I considered getting the resident four-year-old to do me an authentic juvenile portrait but unfortunately she’s going through a pink phase, where every single thing she draws has to be pink. She also likes playing with all the different Artrage tools, like airbrushes, sticker sprays and gloop pens, whereas I wanted this to look as if it’d been done by hand with splatters of actual paint. So yes, I did that myself, taking cues from typical four-year-old paintings that I’ve admired of late.

 

This is pretty much the final version of this page, though I’m experimenting with a drop shadow on the text. I’m not a fan of drop shadows because I think they’re overdone, but when I minimised the picture on my computer monitor to 25% I got a vague idea of what it will look like on the iPod and iPhone screens. I couldn’t easily read the text without drop shadows. But the PC monitor isn’t a great gauge of readability because Apple mobile devices have screens a lot better than my cheapo computer monitors.

Also, when the four-year-old woke up screaming because of a hand moving in the shadows across her bedroom wall I strengthened my resolve to keep the ‘scary on-or-off’ functionality. I’m pretty sure it was this picture which gave her nightmares. Not recommended for under middle-graders, though I noticed that Monster House has a scene in it where a hand comes in through the window, so I’m confident enough that older children can cope with it! Monster House, too, is for middle-graders.

Dan is having problems with memory, because the precursor to this page already has so many assets, so I’ve been advised to err on the side of minimalism. For that reason, I decided not to have Roya tossing and turning in her bed, and I also decided not to have Little Sister’s blanket moving gently up and down with her breathing.

I’m not sure yet, until Dan tries to cut the code, whether we’ll be able to leave both hands coming in towards Roya, because each animation has about 30 frames. I look forward to seeing how the animations look. I’m not at all experienced with animation, so even basic animations such as these are plain old guesswork. I never know how it’s going to look until I see it in action.

The Non-Intuitive Rules Of Design

I’ve been blogging with WordPress for about 3 years and only just noticed the text at the bottom of this screen which says, ‘Thank you for creating with WordPress.

Maybe I’m just not that observant. Actually, I know I’m not that observant, but is it also possible that there is a space on every page which is almost guaranteed not to be noticed?

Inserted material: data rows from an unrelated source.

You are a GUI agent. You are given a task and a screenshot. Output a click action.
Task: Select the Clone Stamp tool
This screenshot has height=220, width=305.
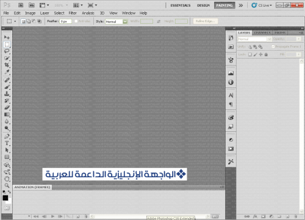[x=7, y=94]
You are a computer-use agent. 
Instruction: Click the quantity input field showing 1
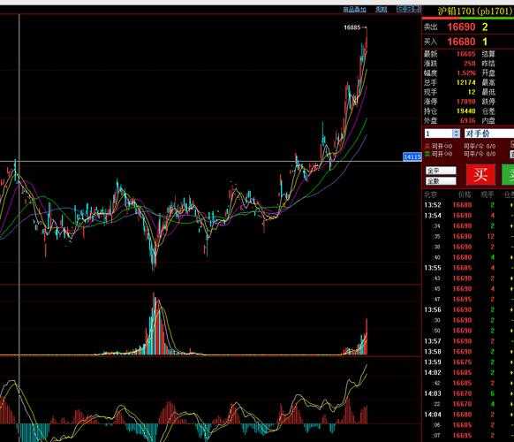click(x=439, y=133)
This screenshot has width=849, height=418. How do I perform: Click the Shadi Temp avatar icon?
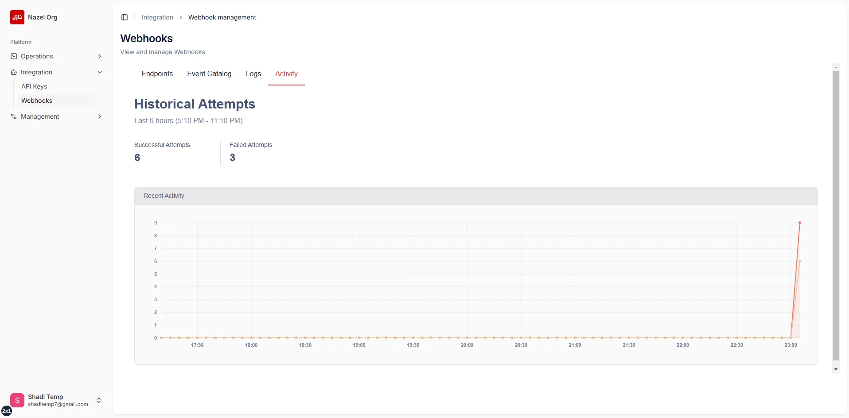pyautogui.click(x=17, y=400)
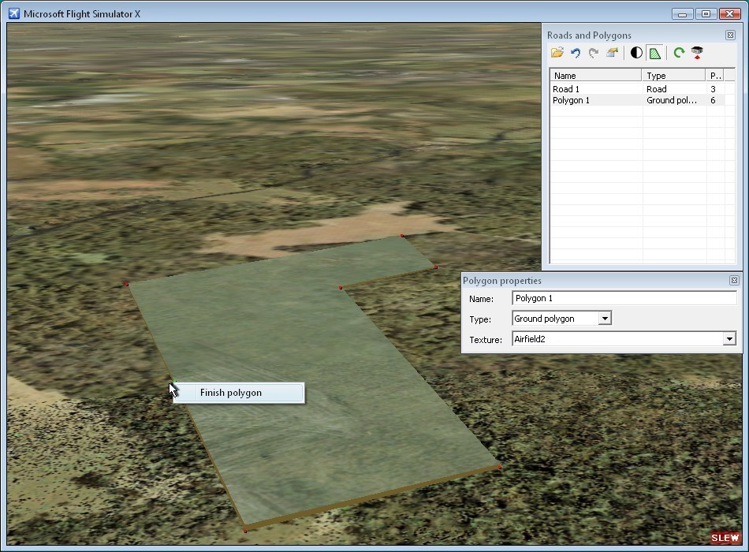Click the red SLEW indicator
The height and width of the screenshot is (552, 749).
[x=725, y=538]
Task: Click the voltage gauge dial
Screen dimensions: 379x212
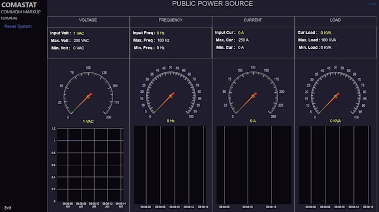Action: click(x=88, y=93)
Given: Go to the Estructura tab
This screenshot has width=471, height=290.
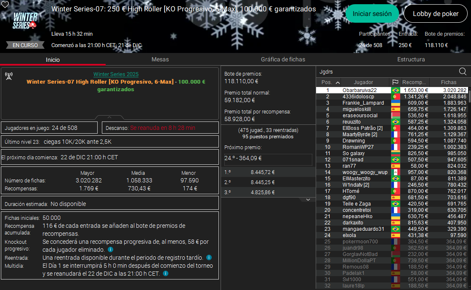Looking at the screenshot, I should tap(411, 60).
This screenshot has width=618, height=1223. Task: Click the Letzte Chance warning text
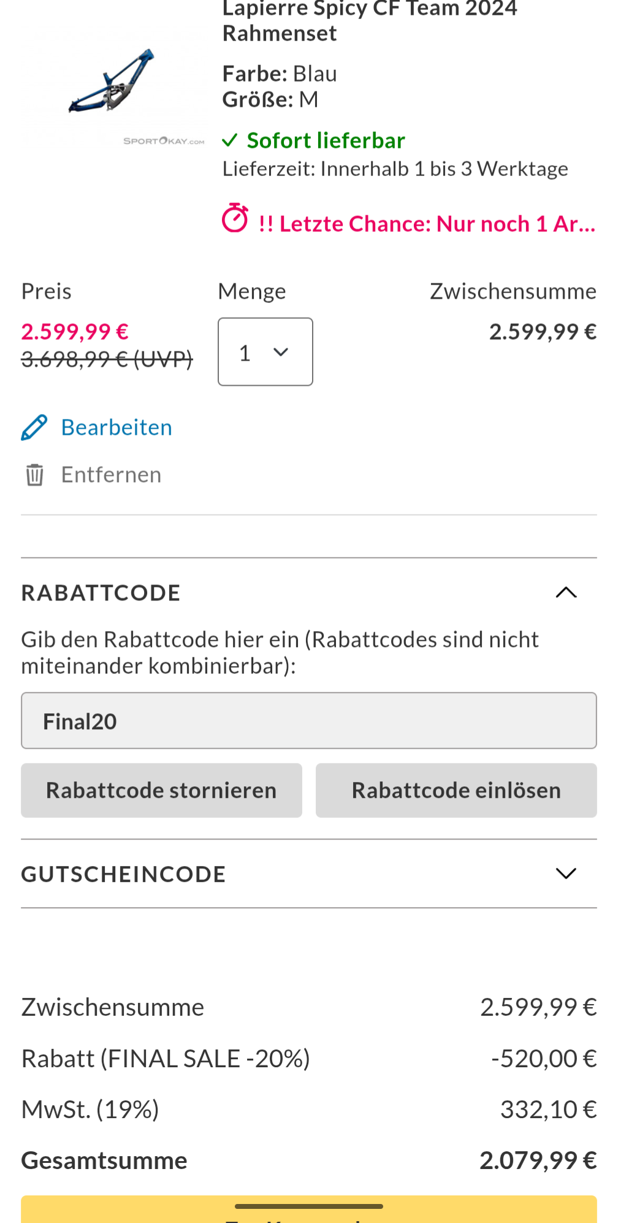[427, 224]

I’m reminded of a staff ‘de-stress’ sheet which the assistant principal used to distribute into everyone’s pigeon hole on a Friday. High schools are some of the most complex organisations that exist, management wise, and this de-stress sheet was vital in that it told everyone what was happening over the coming week. It was an A5 sheet of paper, folded in two (usually with a lewd cartoon on the front, which we were reminded to keep away from students), and the text inside was surrounded by a black border.

It took me about three years to work out that the MOST IMPORTANT THING of to the week existed OUTSIDE that border, right at the top of the page. It was even in a different font, 16 point instead of 10. It had been designed to be noticed. Yet when I asked around, I wasn’t the only staff member to have missed it.

I had never, ever seen it. Once you knew it was there it was impossible to miss. And I’m sure the assistant principal, who’d designed that template, couldn’t believe someone might fail to see it. I can’t begin to imagine how much trouble I would’ve kept out of had I noticed that particular line of text.

I wonder if there are any ‘rules’ of layout that my boss would’ve lead to a better de-stress sheet. If I can take anything away from that:

  • Just because the designer thinks she’s highlighting something, doesn’t mean the end-users will consider it so.
  • The very act of trying to make something obvious may have the opposite effect.
  • There ARE rules of layout, and an experienced designer no doubt knows them intuitively. I don’t know the rules per se, but I’ve learnt from that one example not to position important things too close to the edge.